# Aim of the exercise:
Set the data down once more, in full and exactly.

# Record set:
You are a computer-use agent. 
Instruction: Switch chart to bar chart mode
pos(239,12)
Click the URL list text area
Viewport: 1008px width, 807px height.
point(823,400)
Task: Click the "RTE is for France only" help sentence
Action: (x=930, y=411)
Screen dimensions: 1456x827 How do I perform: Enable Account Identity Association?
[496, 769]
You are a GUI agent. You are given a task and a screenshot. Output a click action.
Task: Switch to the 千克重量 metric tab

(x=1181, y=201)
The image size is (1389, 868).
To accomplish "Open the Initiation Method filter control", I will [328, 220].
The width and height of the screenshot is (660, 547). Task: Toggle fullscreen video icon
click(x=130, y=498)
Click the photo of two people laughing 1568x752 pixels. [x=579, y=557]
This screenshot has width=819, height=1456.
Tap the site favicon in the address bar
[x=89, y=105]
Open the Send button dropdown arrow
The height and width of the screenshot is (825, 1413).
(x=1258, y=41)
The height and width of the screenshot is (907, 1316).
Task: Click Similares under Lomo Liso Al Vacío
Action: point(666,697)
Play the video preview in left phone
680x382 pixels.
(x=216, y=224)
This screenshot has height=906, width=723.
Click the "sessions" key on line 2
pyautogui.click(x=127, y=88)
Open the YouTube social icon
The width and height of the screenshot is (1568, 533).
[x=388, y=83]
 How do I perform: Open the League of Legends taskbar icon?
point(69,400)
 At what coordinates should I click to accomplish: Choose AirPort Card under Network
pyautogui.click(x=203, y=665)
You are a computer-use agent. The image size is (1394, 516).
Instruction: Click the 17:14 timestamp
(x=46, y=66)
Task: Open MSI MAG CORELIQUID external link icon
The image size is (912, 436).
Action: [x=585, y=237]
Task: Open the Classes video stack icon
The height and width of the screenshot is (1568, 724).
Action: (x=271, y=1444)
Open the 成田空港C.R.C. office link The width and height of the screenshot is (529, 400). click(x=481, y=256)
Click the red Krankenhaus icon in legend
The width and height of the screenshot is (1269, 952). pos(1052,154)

# Task output:
You are a computer-use agent. 
Instruction: Switch chart to bar chart mode
pos(239,12)
Click the URL list text area
Viewport: 1008px width, 807px height.
point(823,400)
Task: Click the "RTE is for France only" help sentence
Action: (x=930, y=411)
Screen dimensions: 1456x827 How do I perform: Enable Account Identity Association?
[496, 769]
You are a GUI agent. You are given a task and a screenshot. Output a click action.
Task: Switch to the 千克重量 metric tab

(x=1181, y=201)
The image size is (1389, 868).
To accomplish "Open the Initiation Method filter control", I will [328, 220].
The width and height of the screenshot is (660, 547). Task: Toggle fullscreen video icon
click(x=130, y=498)
Click the photo of two people laughing 1568x752 pixels. [x=579, y=557]
This screenshot has width=819, height=1456.
Tap the site favicon in the address bar
[x=89, y=105]
Open the Send button dropdown arrow
The height and width of the screenshot is (825, 1413).
(x=1258, y=41)
The height and width of the screenshot is (907, 1316).
Task: Click Similares under Lomo Liso Al Vacío
Action: point(666,697)
Play the video preview in left phone
680x382 pixels.
(x=216, y=224)
This screenshot has height=906, width=723.
Click the "sessions" key on line 2
pyautogui.click(x=127, y=88)
Open the YouTube social icon
The width and height of the screenshot is (1568, 533).
[x=388, y=83]
 How do I perform: Open the League of Legends taskbar icon?
point(69,400)
 At what coordinates should I click to accomplish: Choose AirPort Card under Network
pyautogui.click(x=203, y=665)
You are a computer-use agent. The image size is (1394, 516).
Instruction: Click the 17:14 timestamp
(x=46, y=66)
Task: Open MSI MAG CORELIQUID external link icon
The image size is (912, 436).
Action: [x=585, y=237]
Task: Open the Classes video stack icon
The height and width of the screenshot is (1568, 724).
Action: (x=271, y=1444)
Open the 成田空港C.R.C. office link The width and height of the screenshot is (529, 400). click(x=481, y=256)
Click the red Krankenhaus icon in legend
The width and height of the screenshot is (1269, 952). pos(1052,154)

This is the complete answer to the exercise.